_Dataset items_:

☆ ☆ ☆ ☆ ☆

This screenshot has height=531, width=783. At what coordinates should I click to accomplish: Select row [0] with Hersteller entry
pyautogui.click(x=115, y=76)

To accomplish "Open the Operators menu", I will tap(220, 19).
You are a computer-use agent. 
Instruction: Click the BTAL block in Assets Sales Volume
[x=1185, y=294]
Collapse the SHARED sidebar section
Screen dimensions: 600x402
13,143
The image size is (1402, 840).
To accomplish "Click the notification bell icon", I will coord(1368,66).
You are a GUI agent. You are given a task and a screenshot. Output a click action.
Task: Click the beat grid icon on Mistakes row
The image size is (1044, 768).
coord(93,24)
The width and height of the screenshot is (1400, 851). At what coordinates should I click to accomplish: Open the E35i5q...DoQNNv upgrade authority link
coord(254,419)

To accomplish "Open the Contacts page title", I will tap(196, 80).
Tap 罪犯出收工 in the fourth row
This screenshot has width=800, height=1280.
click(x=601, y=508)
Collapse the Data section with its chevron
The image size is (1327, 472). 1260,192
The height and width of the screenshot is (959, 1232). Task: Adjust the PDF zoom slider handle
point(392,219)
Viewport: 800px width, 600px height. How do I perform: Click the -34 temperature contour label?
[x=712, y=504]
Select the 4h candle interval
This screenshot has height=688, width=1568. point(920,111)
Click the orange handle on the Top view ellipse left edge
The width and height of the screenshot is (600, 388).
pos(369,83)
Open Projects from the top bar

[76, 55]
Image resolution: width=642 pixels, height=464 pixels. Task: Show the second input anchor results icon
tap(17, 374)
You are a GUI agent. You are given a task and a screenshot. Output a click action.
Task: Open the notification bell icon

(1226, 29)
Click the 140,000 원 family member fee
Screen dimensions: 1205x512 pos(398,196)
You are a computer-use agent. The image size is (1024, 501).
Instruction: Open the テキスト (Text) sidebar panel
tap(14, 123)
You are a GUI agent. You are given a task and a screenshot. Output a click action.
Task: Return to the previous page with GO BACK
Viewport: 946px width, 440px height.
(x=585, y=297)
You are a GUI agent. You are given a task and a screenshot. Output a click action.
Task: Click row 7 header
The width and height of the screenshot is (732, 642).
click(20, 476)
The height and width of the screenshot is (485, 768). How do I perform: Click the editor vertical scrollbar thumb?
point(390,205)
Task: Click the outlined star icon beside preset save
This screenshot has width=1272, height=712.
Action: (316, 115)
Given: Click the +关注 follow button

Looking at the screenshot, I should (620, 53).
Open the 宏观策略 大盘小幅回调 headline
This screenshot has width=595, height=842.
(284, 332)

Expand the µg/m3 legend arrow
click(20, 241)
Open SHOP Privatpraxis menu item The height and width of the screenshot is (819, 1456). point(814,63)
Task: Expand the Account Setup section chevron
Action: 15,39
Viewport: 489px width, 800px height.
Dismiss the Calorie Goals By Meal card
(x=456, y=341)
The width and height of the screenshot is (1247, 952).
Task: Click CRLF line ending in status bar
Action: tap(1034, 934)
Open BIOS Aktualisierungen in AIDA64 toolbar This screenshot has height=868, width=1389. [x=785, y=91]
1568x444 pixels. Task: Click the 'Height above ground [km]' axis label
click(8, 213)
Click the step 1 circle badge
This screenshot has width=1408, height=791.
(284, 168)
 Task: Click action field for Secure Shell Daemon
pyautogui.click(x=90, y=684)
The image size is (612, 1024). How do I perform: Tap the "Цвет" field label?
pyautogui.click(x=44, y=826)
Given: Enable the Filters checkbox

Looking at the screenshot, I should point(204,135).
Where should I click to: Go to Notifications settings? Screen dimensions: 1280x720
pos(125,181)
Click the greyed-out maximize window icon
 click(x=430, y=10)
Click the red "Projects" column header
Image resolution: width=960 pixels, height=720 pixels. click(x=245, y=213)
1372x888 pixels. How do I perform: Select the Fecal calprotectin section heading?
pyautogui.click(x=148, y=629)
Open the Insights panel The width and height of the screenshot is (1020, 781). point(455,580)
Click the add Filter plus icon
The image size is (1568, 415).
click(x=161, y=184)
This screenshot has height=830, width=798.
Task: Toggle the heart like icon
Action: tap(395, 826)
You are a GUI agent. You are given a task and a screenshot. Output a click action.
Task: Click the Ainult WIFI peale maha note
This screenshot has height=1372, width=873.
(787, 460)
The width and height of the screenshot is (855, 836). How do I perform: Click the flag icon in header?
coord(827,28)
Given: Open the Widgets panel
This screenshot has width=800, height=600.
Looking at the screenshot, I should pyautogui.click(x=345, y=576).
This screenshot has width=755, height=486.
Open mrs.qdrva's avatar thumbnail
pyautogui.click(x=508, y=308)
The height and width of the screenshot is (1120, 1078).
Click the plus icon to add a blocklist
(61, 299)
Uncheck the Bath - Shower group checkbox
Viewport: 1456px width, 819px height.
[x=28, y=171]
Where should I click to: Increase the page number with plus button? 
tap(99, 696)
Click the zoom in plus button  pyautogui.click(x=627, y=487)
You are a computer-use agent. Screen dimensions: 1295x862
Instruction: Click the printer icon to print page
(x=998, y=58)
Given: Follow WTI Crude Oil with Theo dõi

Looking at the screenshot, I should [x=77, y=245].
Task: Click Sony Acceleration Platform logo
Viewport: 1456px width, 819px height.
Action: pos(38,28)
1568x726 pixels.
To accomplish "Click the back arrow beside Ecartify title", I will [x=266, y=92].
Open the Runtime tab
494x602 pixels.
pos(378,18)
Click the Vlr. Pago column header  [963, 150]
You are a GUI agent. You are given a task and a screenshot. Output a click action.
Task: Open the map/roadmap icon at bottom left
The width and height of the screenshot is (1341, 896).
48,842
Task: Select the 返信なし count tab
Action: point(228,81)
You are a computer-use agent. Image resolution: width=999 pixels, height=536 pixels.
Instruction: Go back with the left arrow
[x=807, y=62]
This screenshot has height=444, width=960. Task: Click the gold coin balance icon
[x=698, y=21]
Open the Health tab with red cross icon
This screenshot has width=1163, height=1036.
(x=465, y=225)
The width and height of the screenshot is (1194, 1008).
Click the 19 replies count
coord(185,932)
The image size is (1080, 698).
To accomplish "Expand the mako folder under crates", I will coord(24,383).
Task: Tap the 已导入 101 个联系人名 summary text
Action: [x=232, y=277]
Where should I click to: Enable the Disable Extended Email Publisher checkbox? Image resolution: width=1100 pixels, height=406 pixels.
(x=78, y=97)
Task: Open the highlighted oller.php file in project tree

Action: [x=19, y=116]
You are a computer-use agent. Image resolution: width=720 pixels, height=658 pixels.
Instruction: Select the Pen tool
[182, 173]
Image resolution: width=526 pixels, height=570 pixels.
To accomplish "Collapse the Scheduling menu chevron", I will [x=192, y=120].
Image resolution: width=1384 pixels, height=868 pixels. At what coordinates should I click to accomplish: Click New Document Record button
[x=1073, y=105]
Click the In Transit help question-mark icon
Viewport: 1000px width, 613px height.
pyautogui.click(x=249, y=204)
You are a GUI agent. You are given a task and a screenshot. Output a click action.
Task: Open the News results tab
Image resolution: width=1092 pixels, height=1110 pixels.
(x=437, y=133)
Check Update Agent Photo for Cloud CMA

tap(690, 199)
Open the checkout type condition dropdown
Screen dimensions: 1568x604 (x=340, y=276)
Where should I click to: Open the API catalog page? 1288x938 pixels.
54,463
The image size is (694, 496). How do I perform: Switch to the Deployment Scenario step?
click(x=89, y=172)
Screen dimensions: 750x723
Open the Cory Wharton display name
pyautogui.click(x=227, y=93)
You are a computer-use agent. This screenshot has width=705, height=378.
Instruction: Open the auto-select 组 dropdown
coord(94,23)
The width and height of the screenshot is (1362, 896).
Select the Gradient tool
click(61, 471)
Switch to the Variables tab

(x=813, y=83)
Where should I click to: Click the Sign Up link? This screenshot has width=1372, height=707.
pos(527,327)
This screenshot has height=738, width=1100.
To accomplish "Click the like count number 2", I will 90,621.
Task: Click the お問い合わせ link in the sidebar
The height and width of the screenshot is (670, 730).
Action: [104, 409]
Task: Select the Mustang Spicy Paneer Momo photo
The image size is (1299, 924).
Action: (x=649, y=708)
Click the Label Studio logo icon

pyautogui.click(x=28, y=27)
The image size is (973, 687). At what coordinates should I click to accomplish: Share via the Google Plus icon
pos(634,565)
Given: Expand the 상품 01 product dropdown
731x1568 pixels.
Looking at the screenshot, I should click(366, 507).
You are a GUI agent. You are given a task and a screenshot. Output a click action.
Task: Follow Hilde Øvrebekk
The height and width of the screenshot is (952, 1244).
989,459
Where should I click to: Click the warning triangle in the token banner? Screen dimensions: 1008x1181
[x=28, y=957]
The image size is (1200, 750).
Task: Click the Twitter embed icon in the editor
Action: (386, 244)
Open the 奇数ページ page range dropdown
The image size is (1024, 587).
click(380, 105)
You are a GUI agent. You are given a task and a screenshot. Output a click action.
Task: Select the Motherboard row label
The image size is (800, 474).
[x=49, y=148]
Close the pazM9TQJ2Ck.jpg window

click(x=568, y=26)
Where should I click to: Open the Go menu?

☆ ☆ ☆ ☆ ☆

_YOUR INSTRUCTIONS_:
Write out the lines from the start of the dataset items through the line containing "The image size is (1327, 472). 1260,192", inclusive, keeping every line exactly as it appears.

_RESULT FOR THIS TASK_:
This screenshot has height=531, width=783. At what coordinates should I click to accomplish: Select row [0] with Hersteller entry
pyautogui.click(x=115, y=76)

To accomplish "Open the Operators menu", I will tap(220, 19).
You are a computer-use agent. 
Instruction: Click the BTAL block in Assets Sales Volume
[x=1185, y=294]
Collapse the SHARED sidebar section
Screen dimensions: 600x402
13,143
The image size is (1402, 840).
To accomplish "Click the notification bell icon", I will coord(1368,66).
You are a GUI agent. You are given a task and a screenshot. Output a click action.
Task: Click the beat grid icon on Mistakes row
The image size is (1044, 768).
coord(93,24)
The width and height of the screenshot is (1400, 851). At what coordinates should I click to accomplish: Open the E35i5q...DoQNNv upgrade authority link
coord(254,419)

To accomplish "Open the Contacts page title", I will tap(196, 80).
Tap 罪犯出收工 in the fourth row
This screenshot has width=800, height=1280.
click(x=601, y=508)
Collapse the Data section with its chevron
The image size is (1327, 472). 1260,192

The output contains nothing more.